Mutual Shares (and Mutual Qualified) — these funds are excellent funds that focus on undervalued companies, both in the U.S. and abroad. They will tend to lag in strong market rallies, but tend to hold up better in down markets.
Rydex NOVA — a fund that mimics the return of the S&P 500 index, but has a beta of 1.5 times the S&P index. That means it will go up more than the S&P index on positive days, but it will fall more than the S&P index on down days.
DireXion OTC Plus — an aggressive fund that mimics the return of Nasdaq OTC 100 index, an index which tracks the 100 largest companies in the Nasdaq Stock Market.
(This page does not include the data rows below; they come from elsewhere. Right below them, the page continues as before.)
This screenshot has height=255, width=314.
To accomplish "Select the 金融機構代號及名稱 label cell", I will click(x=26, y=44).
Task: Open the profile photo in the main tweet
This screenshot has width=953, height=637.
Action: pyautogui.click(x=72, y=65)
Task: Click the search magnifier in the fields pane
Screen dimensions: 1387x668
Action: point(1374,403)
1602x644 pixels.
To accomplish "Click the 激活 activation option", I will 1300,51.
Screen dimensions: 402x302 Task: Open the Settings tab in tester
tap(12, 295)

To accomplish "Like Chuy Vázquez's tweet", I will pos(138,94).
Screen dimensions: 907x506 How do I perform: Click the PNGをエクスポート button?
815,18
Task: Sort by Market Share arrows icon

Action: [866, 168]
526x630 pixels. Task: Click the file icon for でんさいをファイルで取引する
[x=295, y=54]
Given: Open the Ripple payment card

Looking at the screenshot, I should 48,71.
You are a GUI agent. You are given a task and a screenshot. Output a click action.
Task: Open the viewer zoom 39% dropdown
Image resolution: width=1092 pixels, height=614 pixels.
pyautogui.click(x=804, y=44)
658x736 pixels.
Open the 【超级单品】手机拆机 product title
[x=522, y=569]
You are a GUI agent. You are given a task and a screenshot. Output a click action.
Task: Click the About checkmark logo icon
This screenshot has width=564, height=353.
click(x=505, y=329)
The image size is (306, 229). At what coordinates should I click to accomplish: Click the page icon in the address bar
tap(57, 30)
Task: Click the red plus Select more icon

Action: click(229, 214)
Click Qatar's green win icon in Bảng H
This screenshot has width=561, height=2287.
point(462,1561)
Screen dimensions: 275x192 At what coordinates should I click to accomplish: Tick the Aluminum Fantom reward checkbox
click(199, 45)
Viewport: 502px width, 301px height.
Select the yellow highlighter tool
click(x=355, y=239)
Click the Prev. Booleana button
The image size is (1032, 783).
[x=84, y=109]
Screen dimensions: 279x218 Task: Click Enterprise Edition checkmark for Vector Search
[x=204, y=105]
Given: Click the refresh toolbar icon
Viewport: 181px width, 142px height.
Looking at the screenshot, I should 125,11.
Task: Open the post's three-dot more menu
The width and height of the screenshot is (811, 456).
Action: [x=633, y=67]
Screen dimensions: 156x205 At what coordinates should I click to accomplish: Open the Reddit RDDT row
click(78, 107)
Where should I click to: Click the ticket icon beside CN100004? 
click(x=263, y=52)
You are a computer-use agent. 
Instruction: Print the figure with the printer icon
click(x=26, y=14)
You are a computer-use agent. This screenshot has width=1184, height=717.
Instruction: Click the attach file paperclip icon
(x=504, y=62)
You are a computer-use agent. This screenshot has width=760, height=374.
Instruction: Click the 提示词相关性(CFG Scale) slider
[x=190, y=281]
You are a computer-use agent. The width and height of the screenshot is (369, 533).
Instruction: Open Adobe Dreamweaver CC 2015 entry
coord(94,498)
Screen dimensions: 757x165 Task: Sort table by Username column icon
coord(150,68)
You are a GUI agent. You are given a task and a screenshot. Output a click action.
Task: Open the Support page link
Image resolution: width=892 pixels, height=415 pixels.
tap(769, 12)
iShares NYSE Composite — an exchange-traded fund (ETF) that mimics the return of all the stocks that trade on the New York Stock Exchange (NYSE). Basically, it provides a broad exposure to the U.S. stock market and will tend to move as the S&P 500 index moves.
- Core Funds (tend to exhibit consistent returns in rising markets and offer good downside protection)Schwab Hedged Equity — one of our favorite core funds because it tends to give nice participation in rising markets, while offering good downside protection in down markets. They do this by shorting stocks they believe will fall in value (that is, the portfolio can make money if those stocks they are shorting actually do fall in price). This makes the overall portfolio more conservative than the broad market.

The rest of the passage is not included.